### Action item A
In the protein-protein interaction text, what concentration of 3-AT was added to the SD/-trp-his-leu plates?
### Action item B
List every plasmid combination that the protein-protein interaction text says grew on the SD/-trp-leu plate.
### Action item C
According to the protein-protein interaction text, why were GST pull-down experiments performed?

━━ Excerpted text ━━

Protein-protein interaction

NRs can regulate transcription as a homodimer or as a heterodimer with retinoid × receptor (RXR), another nuclear receptor. To determine whether 2DBD-NRs may form dimers and to begin to define the quarternary structure of 2DBD-NRs, the interaction of Sm2DBDα, SmRXR1 and SmRXR2 was evaluated in a yeast two hybrid system.

Yeast transformed with pSV40/p53 (positive control), pSV40/plamin C (negative control), pGBK-Sm2DBDα-C-F/pACT-SmRXR1, pAS-SmRXR1-C-F/pGAD-Sm2DBDα, pGBK-Sm2DBDα-C-F/pACT-SmRXR2, pAS-SmRXR2/pGAD-Sm2DBDα and pGBK-Sm2DBDα-C-F/pGAD-Sm2DBDα grew on SD/-trp-leu plate as expected (Fig. 5A-a). If Sm2DBDα interacts with SmRXR1, SmRXR2 or with itself, the Gal4 binding domain fusion partner bound to the Gal1 UAS element will interact with the Gal4 activation domain to drive transcription of the reporter gene. Yeast co-transformed with pGBK-Sm2DBDα-C-F/pGAD-Sm2DBDα grew on SD/-trp-his-leu plus 3 mM 3-AT, indicating that Sm2DBDα can act as a homodimer. Yeast co-transformed with pGBK-Sm2DBDα-C-F/pACT-SmRXR1, pGBK-Sm2DBDα-C-F/pACT-SmRXR2 or pAS-SmRXR1-C-F/pGAD-Sm2DBDα and pAS-SmRXR2/pGAD-Sm2DBDα did not grow on SD/-trp-his-leu plus 3 mM 3-AT plates, indicating that Sm2DBDα did not interact with SmRXR1 nor SmRXR2 (Fig. 5A). The positive control plasmids, pSV40/p53, grew on SD/-trp-his-leu plus 3 mM 3-AT plates while the negative control plasmids, pSV40/plamin C did not (Fig. 5A). The results show that Sm2DBDα can interact as a homodimer, but can not interact with SmRXR1 nor SmRXR2. As a strong dimer interface is known to be located in the LBD [23, 24], GST pull-down experiments were performed (Fig. 5B). The results verified that the LBDs of Sm2DBDα can form a homodimer in vitro.

━━━
━━ Record excerpts ━━

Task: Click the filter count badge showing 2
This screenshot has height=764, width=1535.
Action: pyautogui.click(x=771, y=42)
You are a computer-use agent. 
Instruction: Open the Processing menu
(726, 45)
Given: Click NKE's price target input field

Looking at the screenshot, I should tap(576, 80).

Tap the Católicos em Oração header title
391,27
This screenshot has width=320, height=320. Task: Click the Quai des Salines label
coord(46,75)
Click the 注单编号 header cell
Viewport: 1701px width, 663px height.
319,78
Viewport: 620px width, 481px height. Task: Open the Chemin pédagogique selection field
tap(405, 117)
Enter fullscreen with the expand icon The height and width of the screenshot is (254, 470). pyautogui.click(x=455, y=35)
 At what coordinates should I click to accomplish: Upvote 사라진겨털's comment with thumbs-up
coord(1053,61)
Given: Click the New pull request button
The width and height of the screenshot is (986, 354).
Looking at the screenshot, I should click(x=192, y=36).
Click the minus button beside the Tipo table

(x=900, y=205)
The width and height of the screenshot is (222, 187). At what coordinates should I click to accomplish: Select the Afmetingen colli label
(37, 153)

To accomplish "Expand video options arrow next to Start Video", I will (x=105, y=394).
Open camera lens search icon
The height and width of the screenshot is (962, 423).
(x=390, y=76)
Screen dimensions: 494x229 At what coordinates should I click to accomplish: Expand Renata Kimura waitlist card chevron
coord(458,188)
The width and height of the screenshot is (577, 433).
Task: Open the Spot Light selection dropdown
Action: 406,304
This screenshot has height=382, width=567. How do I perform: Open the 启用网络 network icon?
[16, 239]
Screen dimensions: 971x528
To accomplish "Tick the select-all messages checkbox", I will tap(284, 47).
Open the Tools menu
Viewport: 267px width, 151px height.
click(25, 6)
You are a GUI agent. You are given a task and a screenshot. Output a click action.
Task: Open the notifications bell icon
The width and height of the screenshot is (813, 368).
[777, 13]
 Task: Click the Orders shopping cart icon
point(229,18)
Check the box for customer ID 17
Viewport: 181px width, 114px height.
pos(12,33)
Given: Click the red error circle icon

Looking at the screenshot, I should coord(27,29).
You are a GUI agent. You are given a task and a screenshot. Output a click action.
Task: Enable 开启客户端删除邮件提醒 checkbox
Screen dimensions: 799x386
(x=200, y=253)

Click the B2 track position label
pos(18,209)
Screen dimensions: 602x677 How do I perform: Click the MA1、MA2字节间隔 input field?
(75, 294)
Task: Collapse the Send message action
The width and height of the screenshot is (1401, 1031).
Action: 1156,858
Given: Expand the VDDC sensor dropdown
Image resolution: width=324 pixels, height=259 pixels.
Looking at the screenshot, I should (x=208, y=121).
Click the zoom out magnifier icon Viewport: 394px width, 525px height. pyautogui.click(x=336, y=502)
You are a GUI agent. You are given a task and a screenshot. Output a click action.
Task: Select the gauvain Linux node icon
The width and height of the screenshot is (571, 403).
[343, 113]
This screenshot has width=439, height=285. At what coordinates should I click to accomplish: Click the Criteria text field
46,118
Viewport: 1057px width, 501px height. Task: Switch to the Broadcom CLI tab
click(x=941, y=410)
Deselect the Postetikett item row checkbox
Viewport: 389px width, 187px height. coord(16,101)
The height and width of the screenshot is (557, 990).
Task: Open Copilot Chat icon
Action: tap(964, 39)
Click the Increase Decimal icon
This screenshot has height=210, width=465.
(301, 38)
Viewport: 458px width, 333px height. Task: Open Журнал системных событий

━━━

### Answer A
3 mM

### Answer B
- pSV40/p53 (positive control)
- pSV40/plamin C (negative control)
- pGBK-Sm2DBDα-C-F/pACT-SmRXR1
- pAS-SmRXR1-C-F/pGAD-Sm2DBDα
- pGBK-Sm2DBDα-C-F/pACT-SmRXR2
- pAS-SmRXR2/pGAD-Sm2DBDα
- pGBK-Sm2DBDα-C-F/pGAD-Sm2DBDα

### Answer C
A strong dimer interface is known to be located in the LBD, so GST pull-down experiments were performed. They verified that the LBDs of Sm2DBDα can form a homodimer in vitro.